You can use Amazon IoT Message Broker when your use case involves IoT devices’ telemetry, device management, device security and IoT Analysis. Amazon IoT Message Broker is suitable for IoT industry customers connecting large device fleets and collecting telemetry data to send it to native Amazon Web Services. Amazon IoT Message broker supports industry standard lightweight protocols such as MQTT, HTTP and MQTT over WebSocket.

Q: How do I use my own custom keys to encrypt the data in Amazon MQ?

Amazon MQ supports the Amazon Key Management Service (KMS) to create and manage keys for at-rest encryption of your data in Amazon MQ. When you create a broker, you can select the KMS key used to encrypt your data for Amazon MQ for ActiveMQ from the following three options: a KMS key in the Amazon MQ service account, a KMS key in your account that Amazon MQ creates and manages, or a KMS key in your account that you create and manage. For Amazon MQ for RabbitMQ a KMS key in the Amazon MQ service account is used. In addition to encryption at rest, all data transferred between Amazon MQ and client applications is securely transmitted using TLS/SSL.

Q: How can I monitor my broker instances, queues, and topics?

Amazon MQ and Amazon CloudWatch are integrated so you can view and analyze metrics for your broker instances, as well as your queues and topics. You can view and analyze metrics from the Amazon MQ console, the CloudWatch console, the command line, or programmatically. Metrics are automatically collected and pushed to CloudWatch every minute.

Q: Does Amazon MQ have a Service Level Agreement?

Yes. Amazon Web Services will use commercially reasonable efforts to make Active/Standby ActiveMQ Brokers, and RabbitMQ Clusters, available with a Monthly Uptime Percentage of at least 99.9% during any monthly billing cycle (the "Service Commitment"). In the event Amazon MQ does not meet the Monthly Uptime Percentage commitment, you will be eligible to receive a Service Credit. For details, please review the Amazon MQ Service Level Agreements for Ningxia or Beijing.

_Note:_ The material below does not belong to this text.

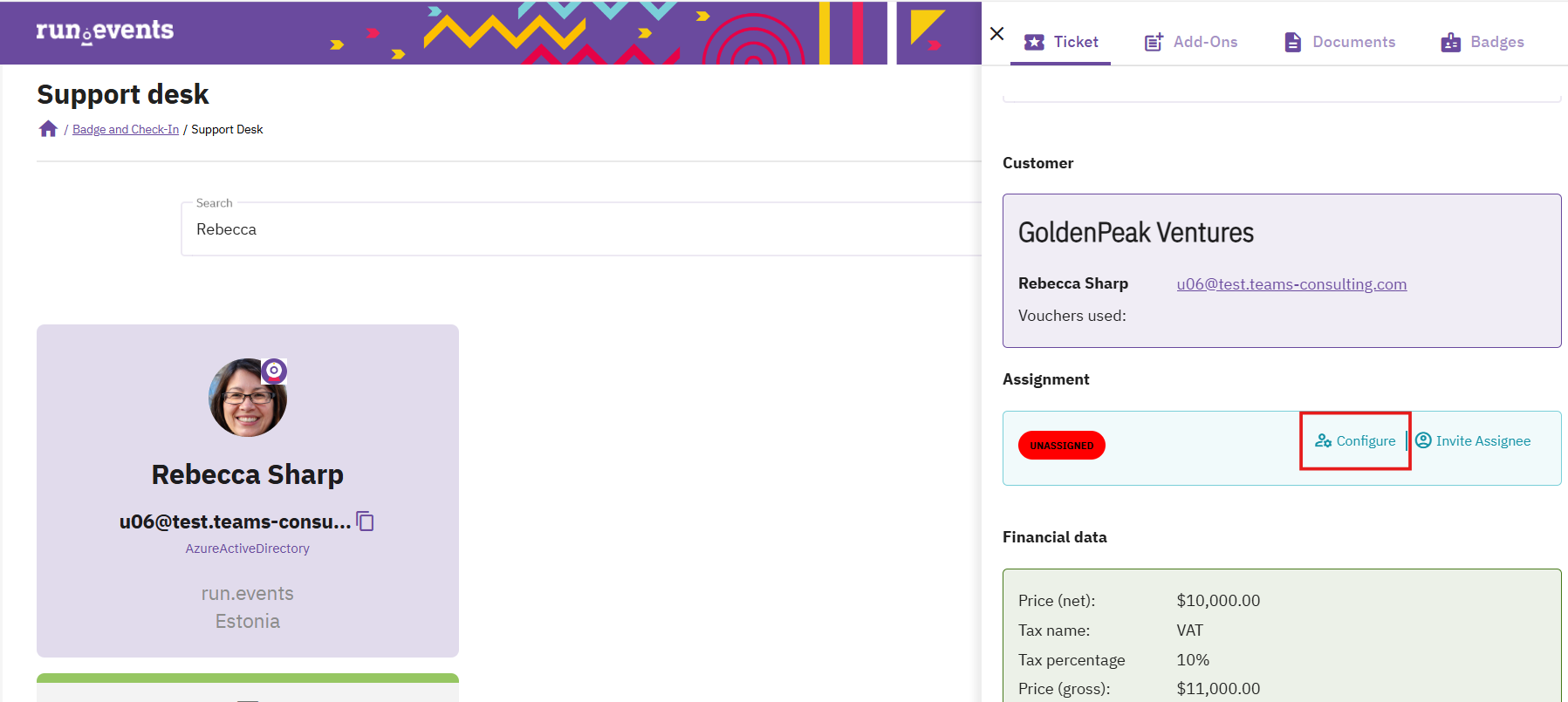The image size is (1568, 702).
Task: Switch to the Ticket tab
Action: (1060, 42)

Q: What type of storage is available with Amazon MQ for ActiveMQ?

Amazon MQ for ActiveMQ supports two types of broker storage – durability optimized using Amazon Elastic File System (Amazon EFS) and throughput optimized using Amazon Elastic Block Store (EBS). To take advantage of high durability and replication across multiple Availability Zones, use durability optimized brokers backed by Amazon EFS. To take advantage of high throughput for your high volume applications, use throughput optimized brokers backed by EBS. Throughput optimized message brokers reduce the number of brokers required, and cost of operating, high-volume applications using Amazon MQ.

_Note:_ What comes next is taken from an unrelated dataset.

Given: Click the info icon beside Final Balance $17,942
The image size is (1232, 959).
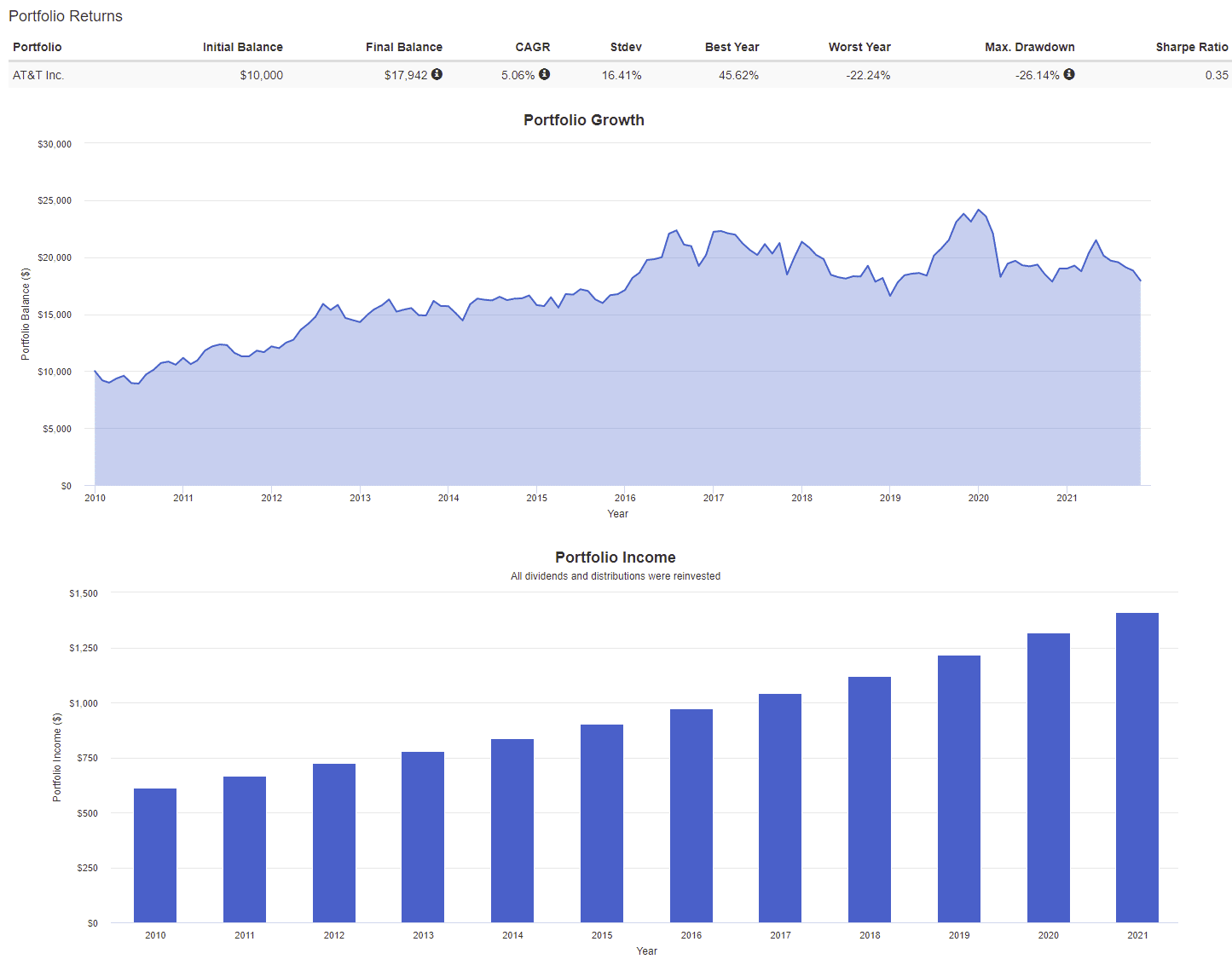Looking at the screenshot, I should 437,74.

Q: What plugins are available for Amazon MQ for RabbitMQ?

Amazon MQ for RabbitMQ includes the management, shovel, federation, and consistent hash exchange plugins on all brokers.

Q: What is an Amazon MQ network of brokers?

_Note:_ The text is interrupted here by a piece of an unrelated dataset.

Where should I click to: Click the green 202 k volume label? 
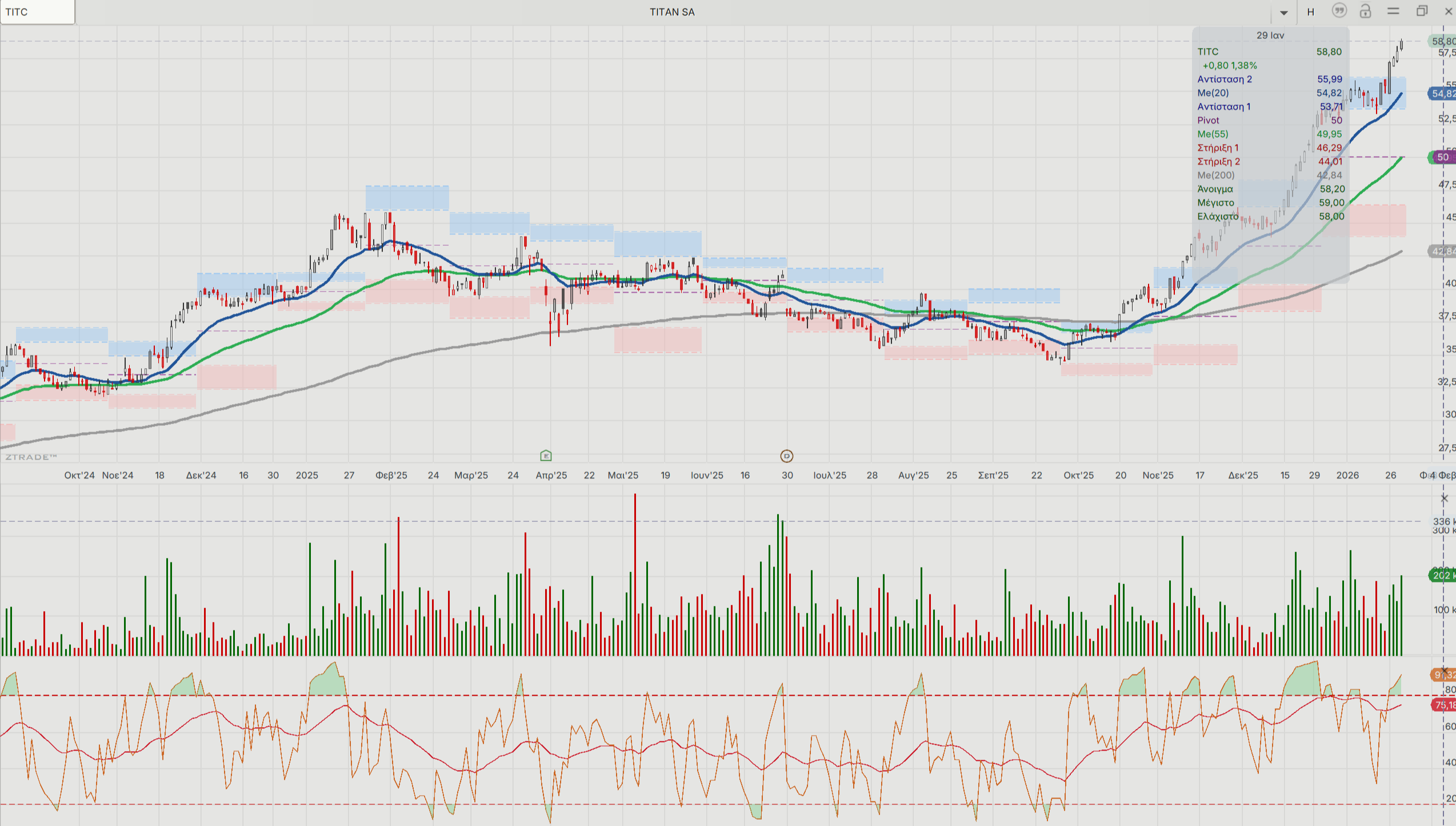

Amazon MQ for ActiveMQ uses the “network of brokers” feature that is part of Apache ActiveMQ. A network of brokers consists of multiple brokers connected together. Brokers in the network share information about the clients and destinations each broker hosts. The brokers use this information to route messages through the network. With Amazon MQ, the brokers in the network can either be active-standby brokers (each active broker in the network has a standby node, with shared storage, that will take over if the active node fails), or single-instance brokers (if the node fails, it will be unavailable until it is restarted). Each broker in the network maintains its own unique message store which is replicated across multiple AZs within a region. The nodes in the network forward messages to each other, so messages are stored by a single broker at any given time.

You should use network of brokers if you require high availability with fast reconnection in the case of broker failure, or if you need the ability to scale horizontally.